For Part B of the trial, approximately 244 additional subjects will be randomized to receive either HiDAC plus placebo or HiDAC plus the optimum dose of Annamycin (randomized 1:1). The selection of the optimum dose will be based on the overall balance of safety, pharmacokinetics and efficacy, consistent with the FDA’s new Project Optimus initiative. This increase from 240 to 244 subjects represents the statistical "cost" of the additional interim unblinding.

Important Development Program Highlights

Phase 3 MIRACLE trial builds off of positive results of Phase 1B/2 clinical trial evaluating AnnAraC for the treatment of subjects with AML as both first line therapy and for subjects who are refractory to or relapsed after induction therapy (MB-106):
Complete Remission (CR) rate was 50% and CRc (CR plus CRi (CR with incomplete recovery of blood counts)) rate was 60% for 2nd line subjects (n=10);
Median durability: ~8 months and increasing;
Median overall survival in MB-106 was 9.1 months for 0-6 prior lines of therapies (n=22) and 11.6 months for 2nd line subjects (n=10); and
Strong efficacy signal even where a prior venetoclax combination therapy has failed.
Received US Institutional Review Board (IRB) approval;
Leveraging expertise of Catalyst Clinical Research, a leading contract research organization (CRO), with our recent engagement with them to help conduct the MIRACLE trial; and
Accelerated planned unblinded data readout to H2 2025.
Expected Milestones for Annamycin AML Development Program

1Q – 3Q 2025 – Update on MIRACLE trial site selection/approvals by countries
1Q 2025 – First subject enrolled and treated in MIRACLE trial
2025 – Recruitment update for MIRACLE trial
2H 2025 – Data readout (n=45) unblinded efficacy/safety review
2H 2025 – 2026 – Impact of data readout (n=45) on regulatory pathway; Recruitment update
1H 2026 – Interim efficacy and safety data (n=~75-90) unblinded and Optimum Dose set for MIRACLE trial
2027 – Begin enrollment of 3rd line subjects in MIRACLE2
2027 – Enrollment ends in 2nd line subjects
2028 – Primary efficacy data for 2nd line subjects in MIRACLE
2028 – Begin submission of a Rolling New Drug Application (NDA) for the treatment of R/R AML for accelerated approval on primary endpoint of CR from MIRACLE
Soft Tissue Sarcoma (STS) Lung Metastases

As previously announced, the Company completed enrollment in the Phase 2 portion of its U.S. Phase 1B/2 clinical trial evaluating Annamycin as monotherapy for the treatment of soft tissue sarcoma lung metastases.
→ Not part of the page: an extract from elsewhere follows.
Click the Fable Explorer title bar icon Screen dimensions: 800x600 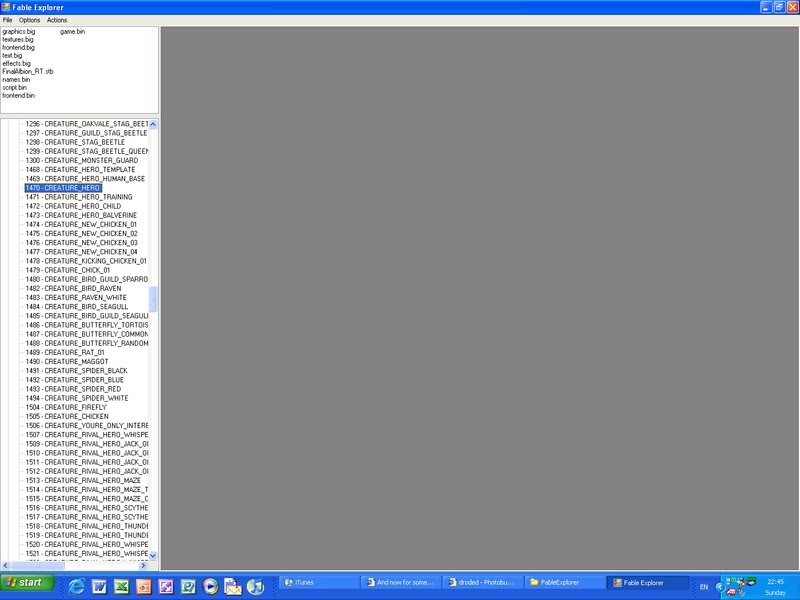[7, 6]
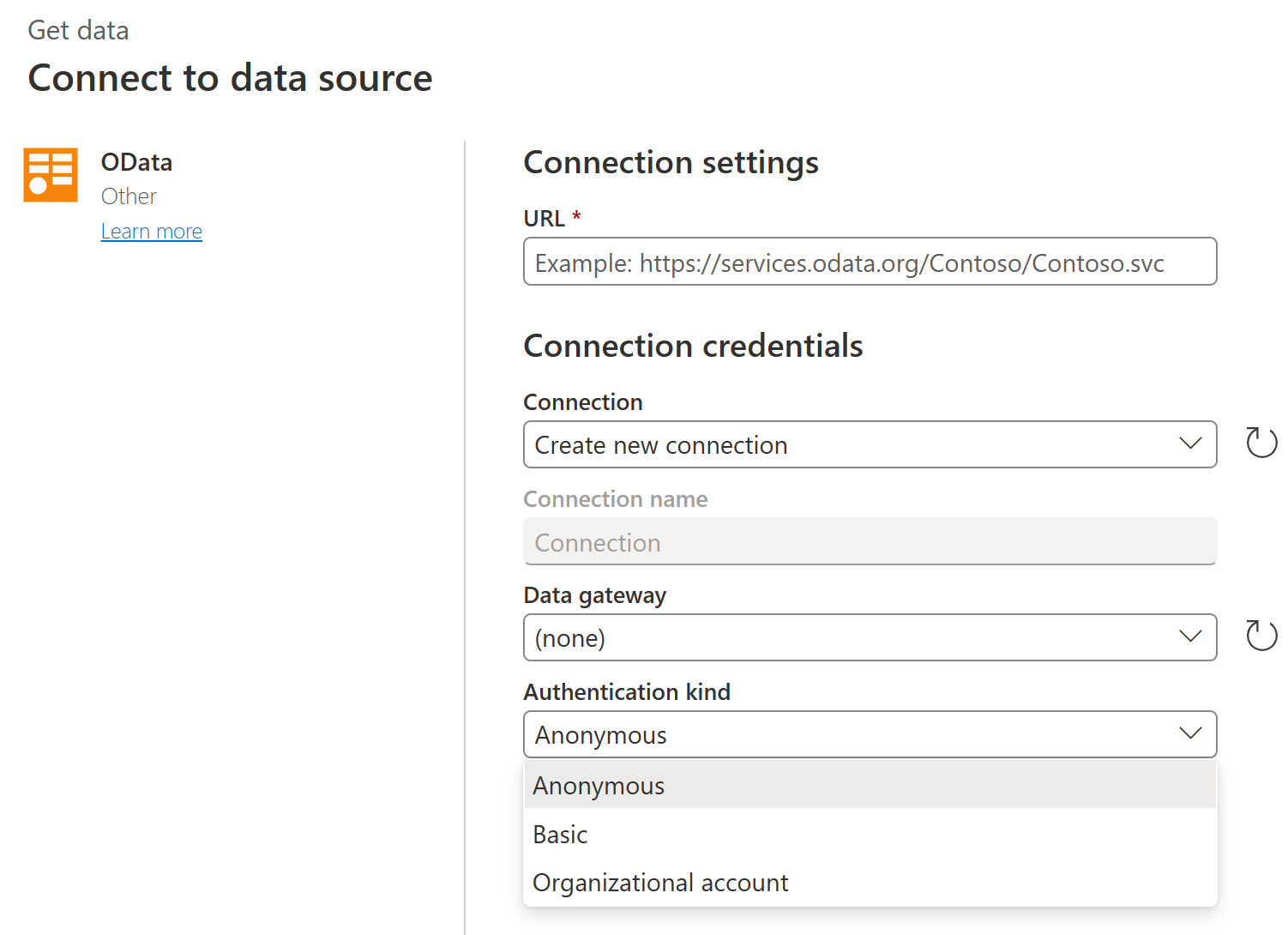The height and width of the screenshot is (935, 1288).
Task: Refresh the Data gateway list
Action: (x=1261, y=636)
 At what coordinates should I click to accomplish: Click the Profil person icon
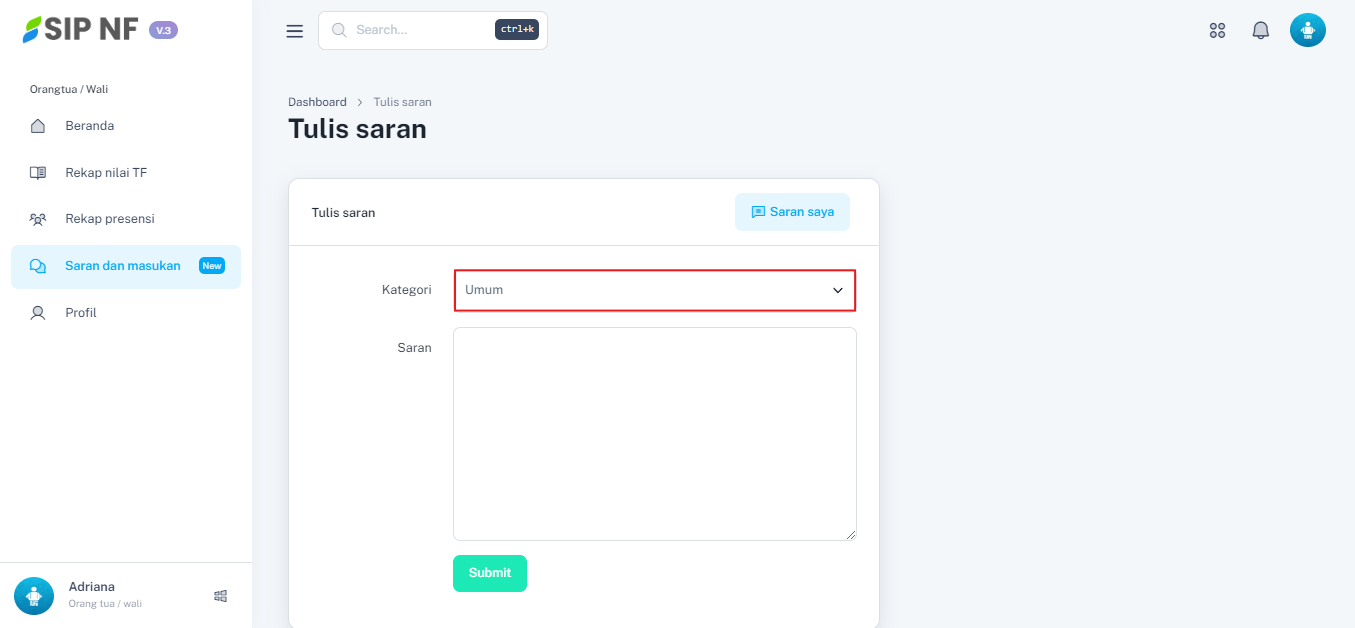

Subjects who had stable disease at the time of study discontinuation were followed for progression free response and overall survival. The study database is locked, and the clinical study report is being written and should be completed in early 2025 and will be released in detail at that time.

Expected Milestones for Annamycin STS Lung Mets Development Program

2025 – Final MB-107 data readout
2025 – Identify next phase of development / pivotal IIT (investigator-initiated-trial) program
Annamycin currently has Fast Track Status and Orphan Drug Designation from the FDA for the treatment of relapsed or refractory acute myeloid leukemia, in addition to Orphan Drug Designation for the treatment of soft tissue sarcoma. Furthermore, Annamycin has Orphan Drug Designation for the treatment of relapsed or refractory acute myeloid leukemia from the European Medicines Agency (EMA).